Glossary
EvaluationEmerging

Architectural Violation Rate

The metric tracking how often agent-generated code attempts to violate domain boundaries, dependency rules, or structural constraints.

Definition

The Architectural Violation Rate tracks how often agent-generated code attempts to violate domain boundaries, dependency rules, or structural constraints defined by the Principal Systems Architect. It is calculated as:

Architecture test failures / Total agent PRs submitted

Architecture tests check structural properties: dependency direction between modules, layer boundary compliance, naming convention adherence, and API contract conformance. These tests run as part of the Eval Harness before agent output reaches human review, catching violations early in the pipeline.

The rate falls into three interpretive ranges:

  1. Below 0.05 — constraints are well-defined and agents are consistently producing structurally sound code. The Golden Samples and architectural documentation in the Context Index are effectively guiding agent behavior.
  2. 0.05 to 0.15 — moderate violation rate indicating that some constraints are unclear or some context is missing. Common causes include newly introduced architectural rules that have not yet been reflected in Golden Samples, or domain boundaries that are ambiguous in the documentation. Update the relevant samples and constraint definitions.
  3. Above 0.15 — systemic problem. Agents are regularly producing code that violates structural rules, indicating either that the architectural constraints are not reaching agents through Context Packets, or that the constraints themselves are inconsistent with the codebase's actual structure. This requires a focused Boundary Audit to realign rules with reality.

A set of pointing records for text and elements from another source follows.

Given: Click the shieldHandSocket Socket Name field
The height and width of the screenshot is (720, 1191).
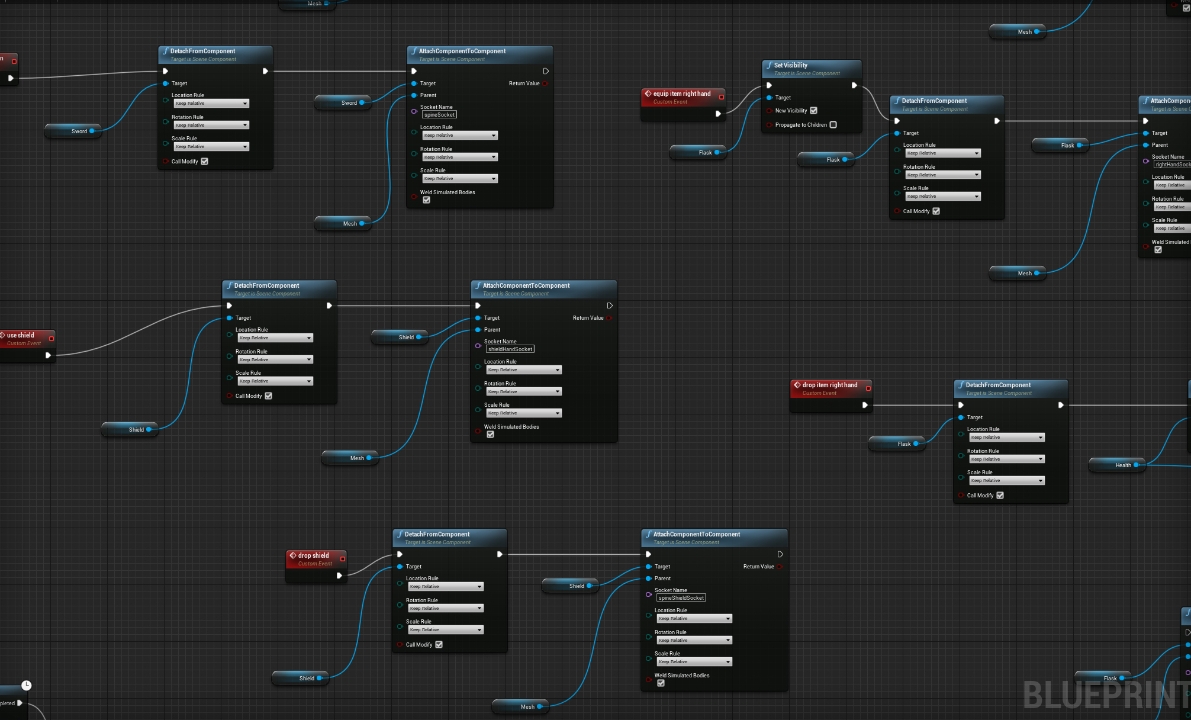Looking at the screenshot, I should 510,349.
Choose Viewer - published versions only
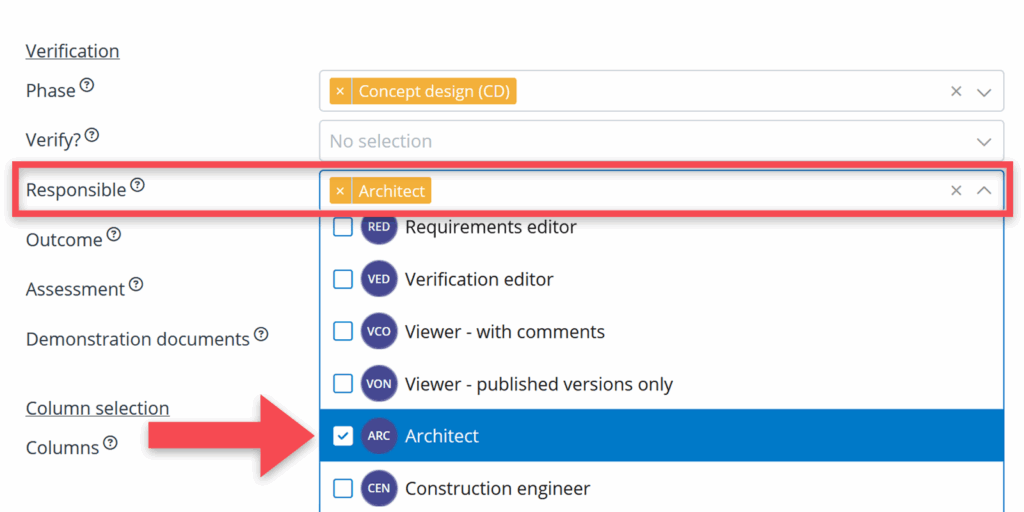The height and width of the screenshot is (512, 1024). 538,384
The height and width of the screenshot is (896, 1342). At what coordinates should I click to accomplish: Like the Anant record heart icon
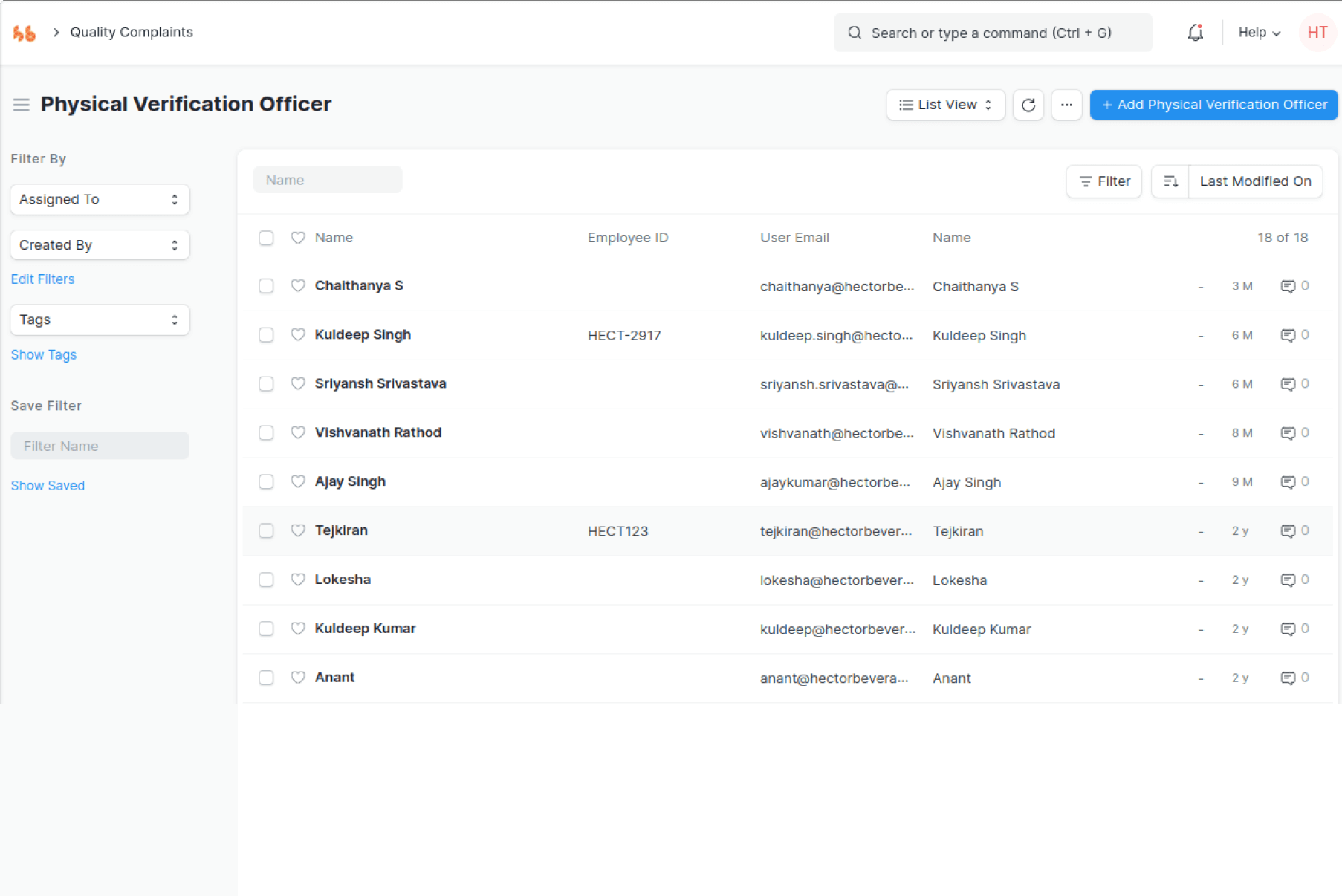(x=298, y=678)
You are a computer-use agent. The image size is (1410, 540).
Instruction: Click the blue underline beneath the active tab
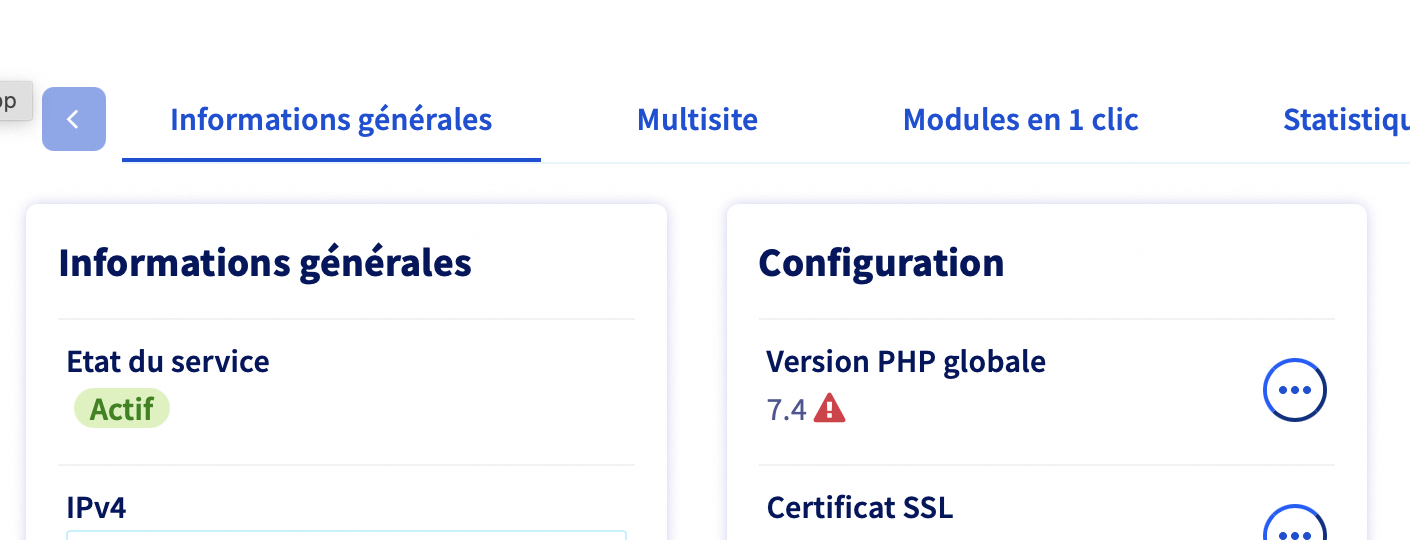(331, 159)
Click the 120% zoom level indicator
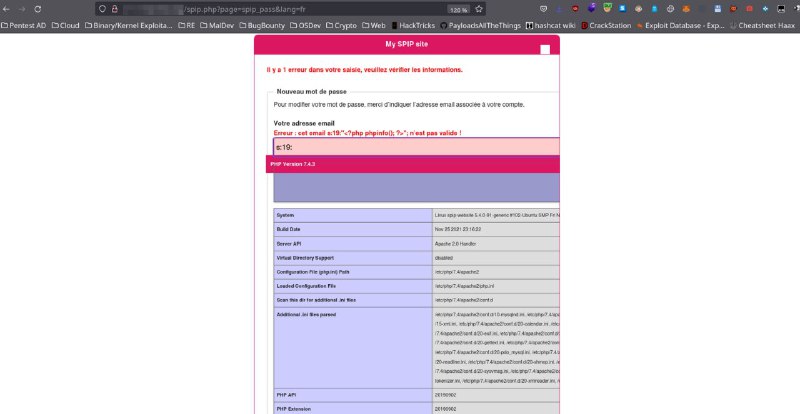 pos(458,9)
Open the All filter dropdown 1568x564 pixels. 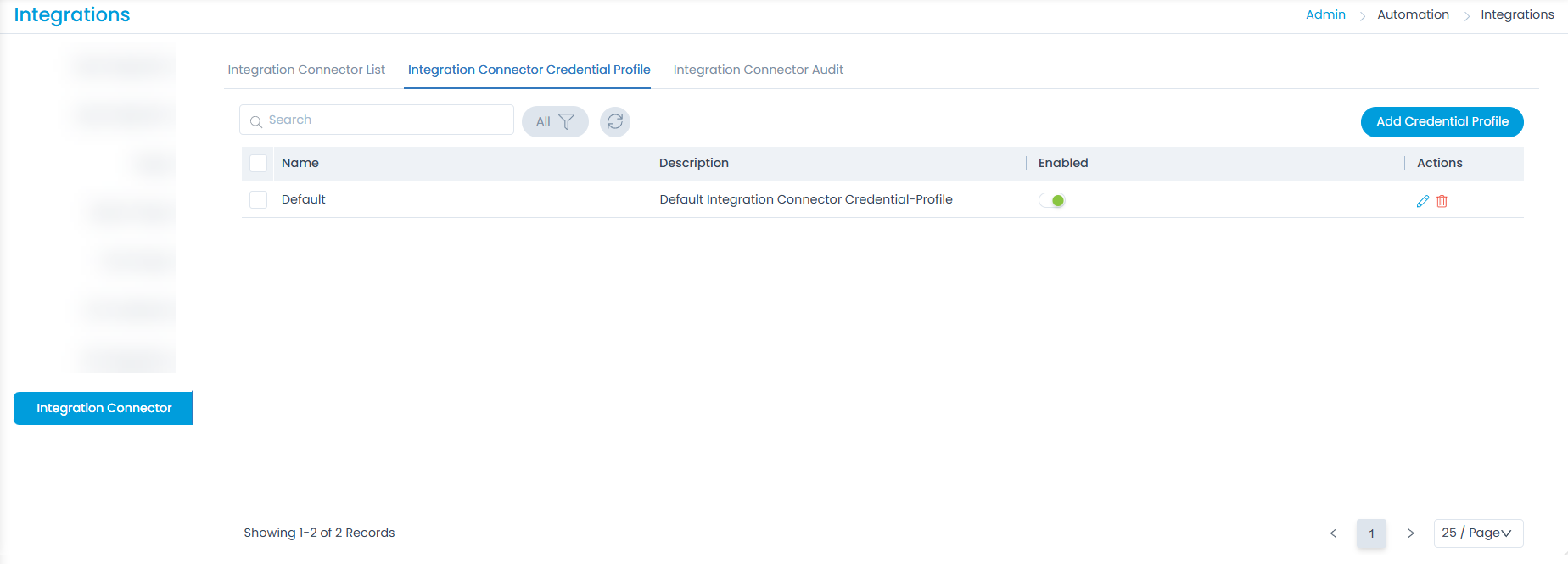555,121
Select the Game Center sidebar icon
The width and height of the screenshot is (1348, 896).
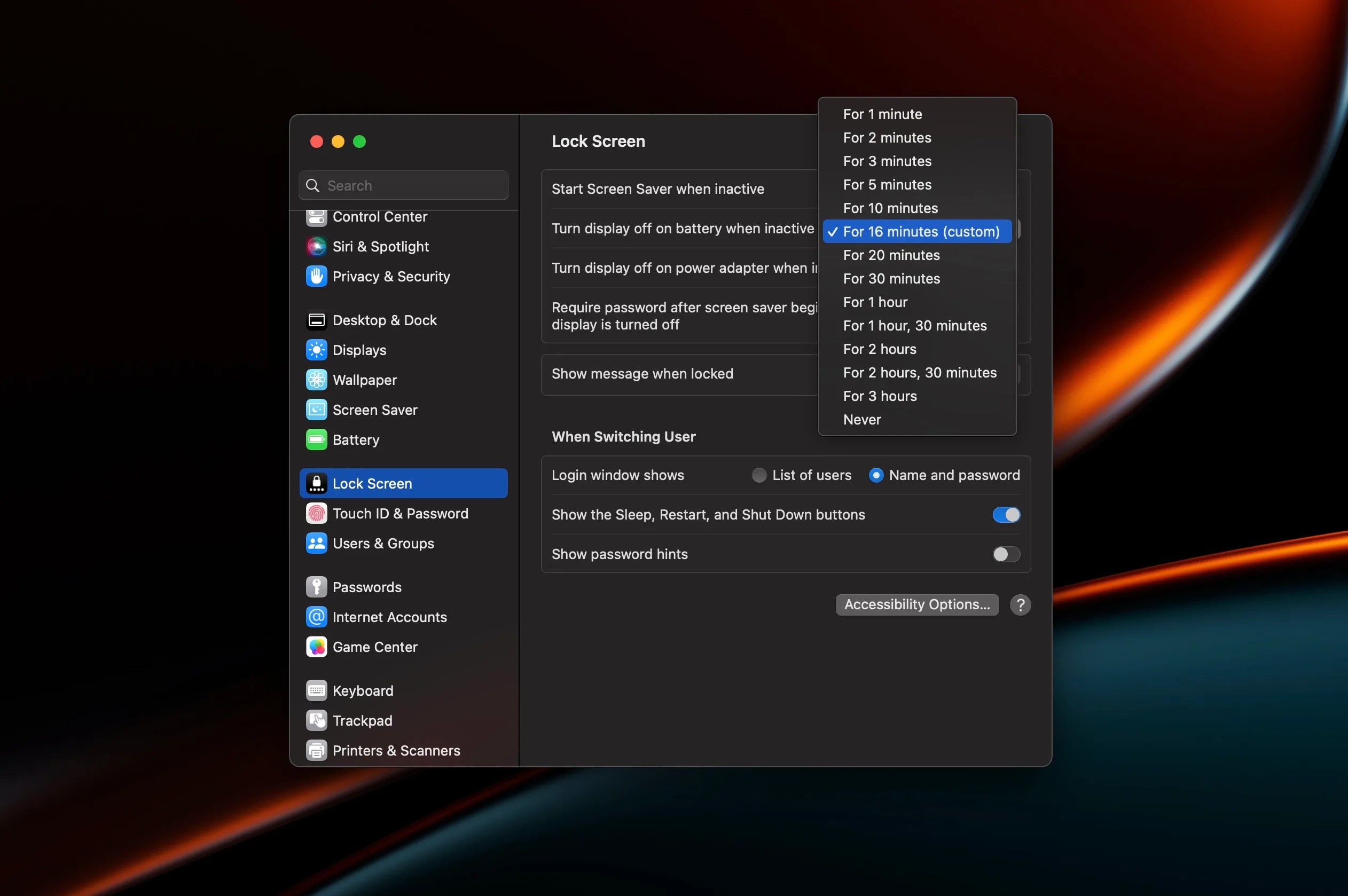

The Architectural Violation Rate complements the Pattern Consistency Score: the violation rate measures hard constraint failures (code that breaks rules), while the consistency score measures soft adherence (code that follows patterns). A low violation rate with a low consistency score indicates that agents are respecting boundaries but not following stylistic conventions — a Golden Samples quality issue rather than an architectural rules issue.

This metric is reviewed during the monthly Boundary Audit and tracked on the AgentOps Dashboard.

Last updated: 3/11/2026